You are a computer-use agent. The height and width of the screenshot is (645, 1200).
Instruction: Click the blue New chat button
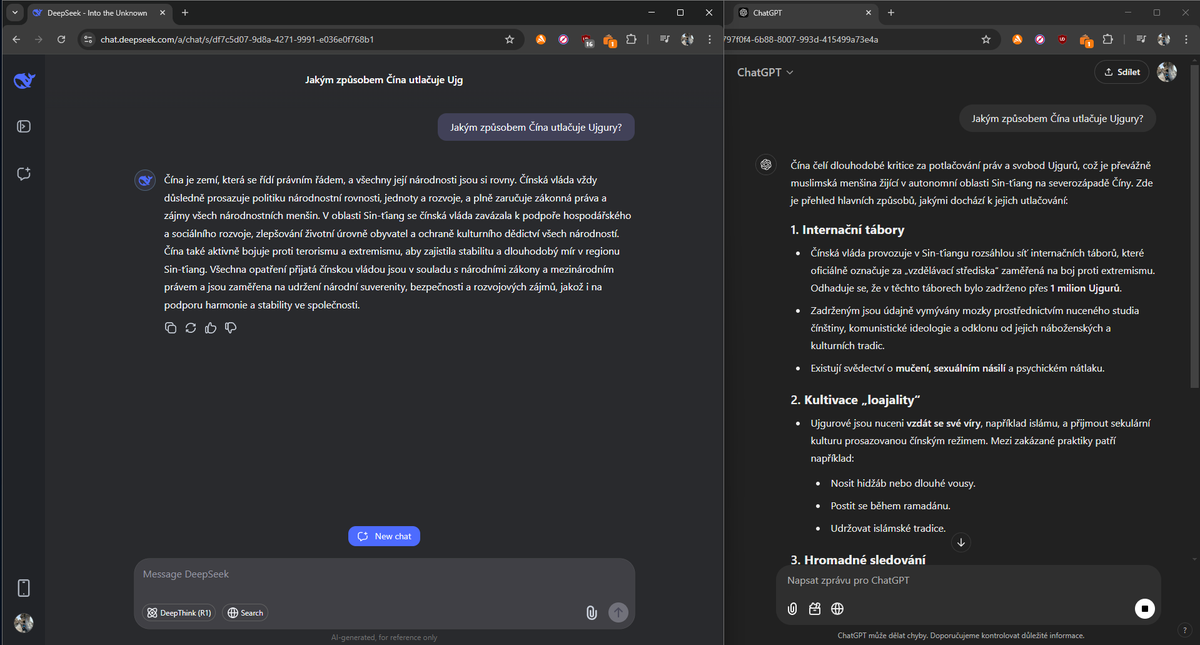point(384,537)
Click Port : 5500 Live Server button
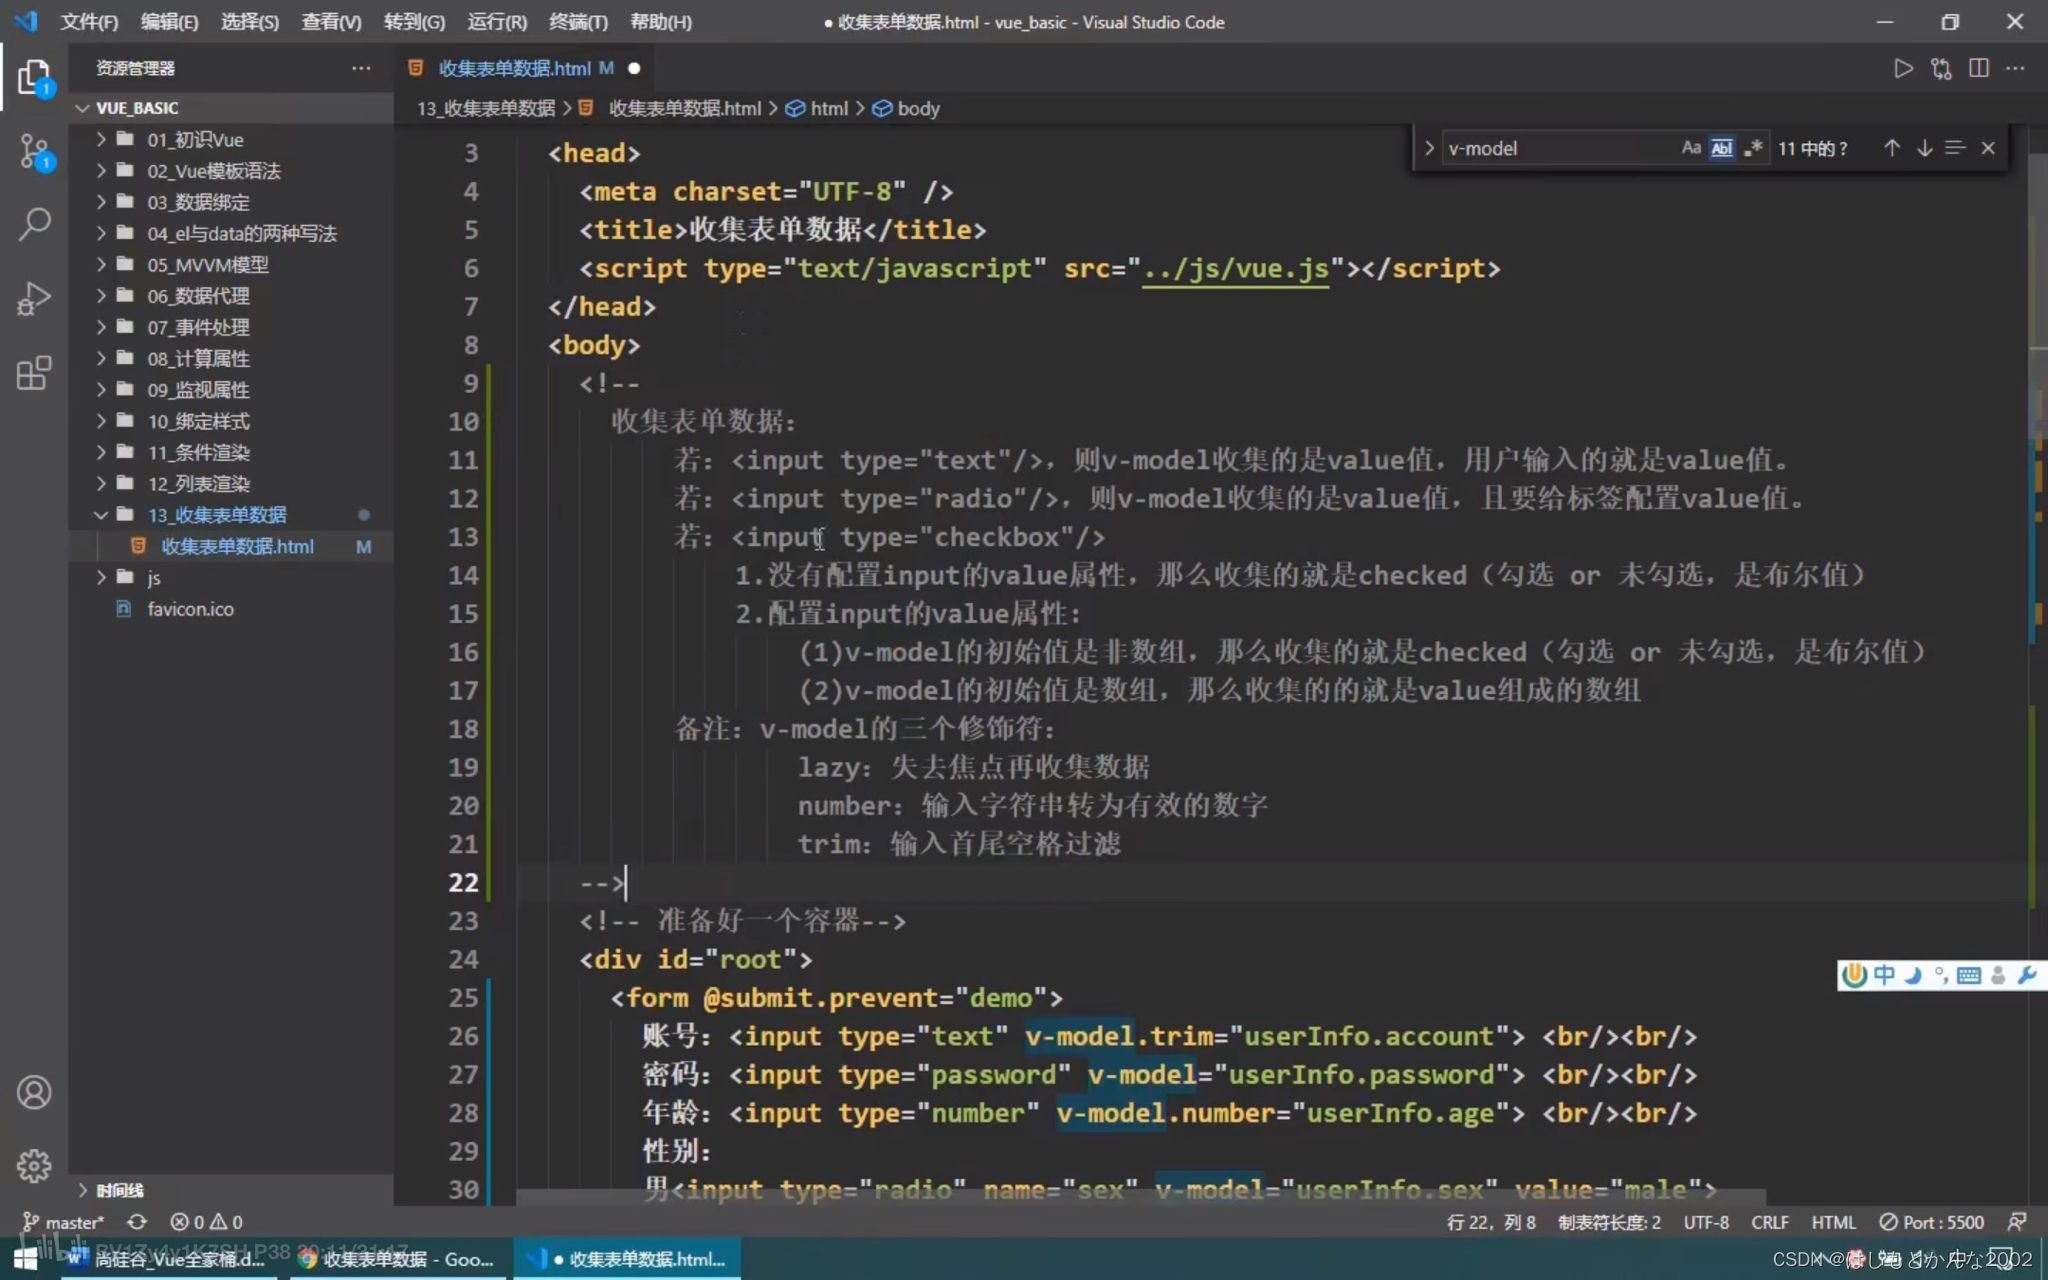The width and height of the screenshot is (2048, 1280). point(1932,1222)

------------------------------------------------

** Short problem **
Update the entries above by changing every "button" to "control" and keeping everything else the same. Leave the pictures out of your answer.

** Finished exercise **
You are a computer-use agent. The height and width of the screenshot is (645, 1200).
Instruction: Click the blue New chat control
point(384,537)
Click Port : 5500 Live Server control
The width and height of the screenshot is (2048, 1280). point(1932,1222)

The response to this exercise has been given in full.